BEGIN PROVIDED ENTRIES

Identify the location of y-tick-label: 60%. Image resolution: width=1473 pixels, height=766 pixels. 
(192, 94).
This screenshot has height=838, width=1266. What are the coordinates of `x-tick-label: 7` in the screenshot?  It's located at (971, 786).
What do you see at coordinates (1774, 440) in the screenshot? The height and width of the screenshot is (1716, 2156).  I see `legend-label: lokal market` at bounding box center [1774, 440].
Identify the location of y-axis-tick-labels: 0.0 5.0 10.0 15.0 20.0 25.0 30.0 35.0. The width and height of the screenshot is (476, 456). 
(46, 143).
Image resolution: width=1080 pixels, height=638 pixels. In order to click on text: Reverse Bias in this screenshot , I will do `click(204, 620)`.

END PROVIDED ENTRIES

■ TASK ■
Gather each line of the items above that contains the word "coordinates".

■ TASK OUTPUT ■
This screenshot has height=838, width=1266. What are the coordinates of `x-tick-label: 7` in the screenshot?  It's located at (971, 786).
What do you see at coordinates (1774, 440) in the screenshot? The height and width of the screenshot is (1716, 2156).  I see `legend-label: lokal market` at bounding box center [1774, 440].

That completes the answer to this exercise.